A blog about Bloomsbury Academic's 33 1/3 series, our other books about music, and the world of sound in general.

Thursday, January 25, 2007

Pink Industry

Good to see Greatest Hits Vol 1 on a pink-themed table at Bailey Coy Books in Seattle. (Thanks to Emma for the photo!)
I read somewhere recently that more people are colour-coordinating their bookshelves at home. I'm still all about the alphabet myself, but colour-themed display tables seem like a smart move for cool booksellers.

4 comments:

Anonymous said...

Where's "Music from Big Pink?"

Nik said...

My 3-year-old is really fascinated by the 20 or so 33.33 books I have on a shelf; so much so that he keeps grabbing them and rearranging them, telling me, "Daddy the colors are very nice." So there's a future reader....

Anonymous said...

The primary colors chosen for the 33 1/3 books are one of their many charms and worth pondering: HARVEST is orange, which seems pumpkinly appropriate. AQUALUNG rightly a rustic brown. The yellow-orange on LOW seems appropriate.
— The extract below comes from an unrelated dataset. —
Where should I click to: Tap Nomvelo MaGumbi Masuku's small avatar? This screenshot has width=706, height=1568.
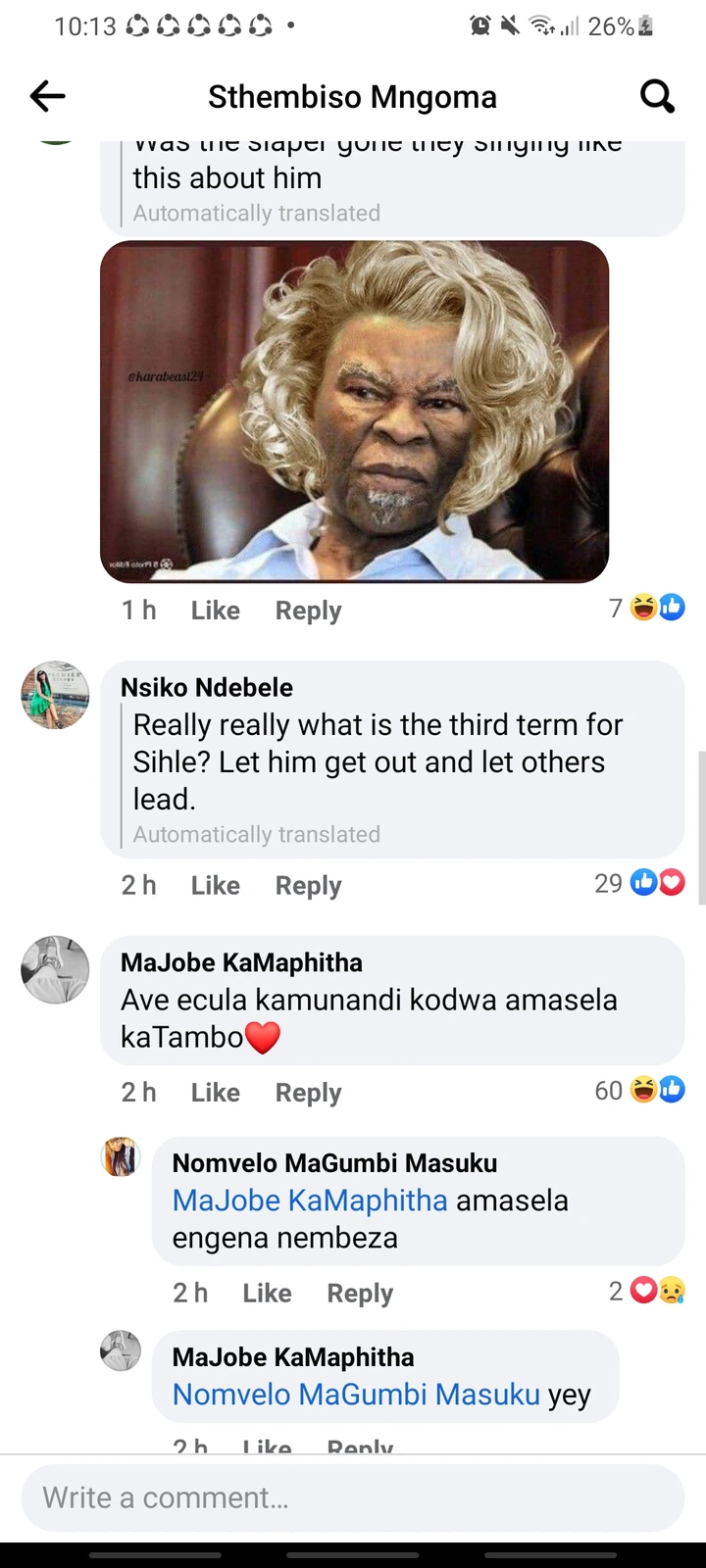click(121, 1156)
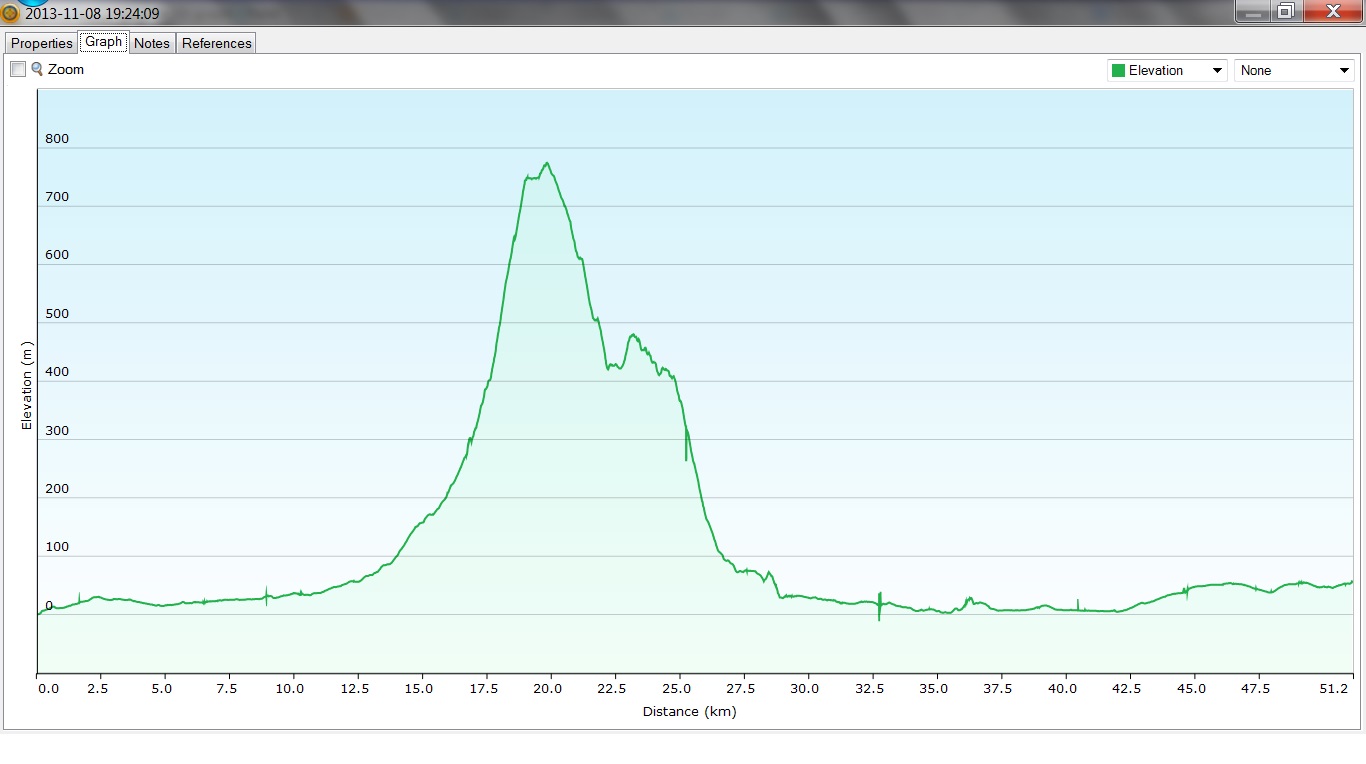Screen dimensions: 1366x764
Task: Open the Notes tab
Action: [x=152, y=43]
The pink of RAMONES is an odd choice yet it works in contrast with the black-and-white album cover. I'm glad the two LET IT BEs are different colors. I don't understand the yellow on VILLAGE GREEN though, or the orchid coloring of MUSIC FROM BIG PINK. Perhaps I am too literal.

Wendy said...

For one amazing week in November 2004, Adobe Bookshop in San Francisco agreed to allow its estimated 20,000 books to be reclassified by color. Shifting from red to orange to yellow to green, the books followed the spectrum continuously, changing Adobe from a neighborhood bookshop into a magical library—but only for one week.